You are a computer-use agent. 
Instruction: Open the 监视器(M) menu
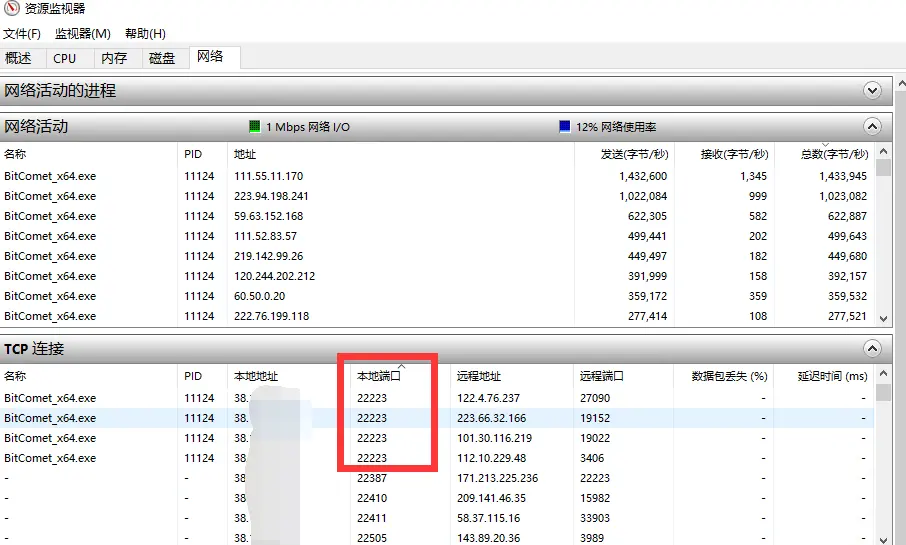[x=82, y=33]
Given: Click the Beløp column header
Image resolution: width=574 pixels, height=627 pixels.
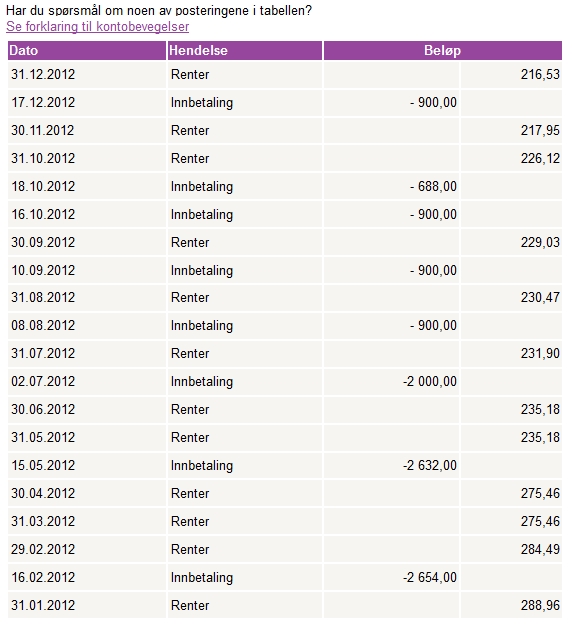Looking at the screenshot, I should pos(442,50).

Challenge =
Copy out every line of the records above word for word, leaving out the pictures.

The answer =
You are a computer-use agent. 
Instruction: Open the 监视器(M) menu
[x=82, y=33]
Given: Click the Beløp column header
Image resolution: width=574 pixels, height=627 pixels.
Looking at the screenshot, I should pos(442,50).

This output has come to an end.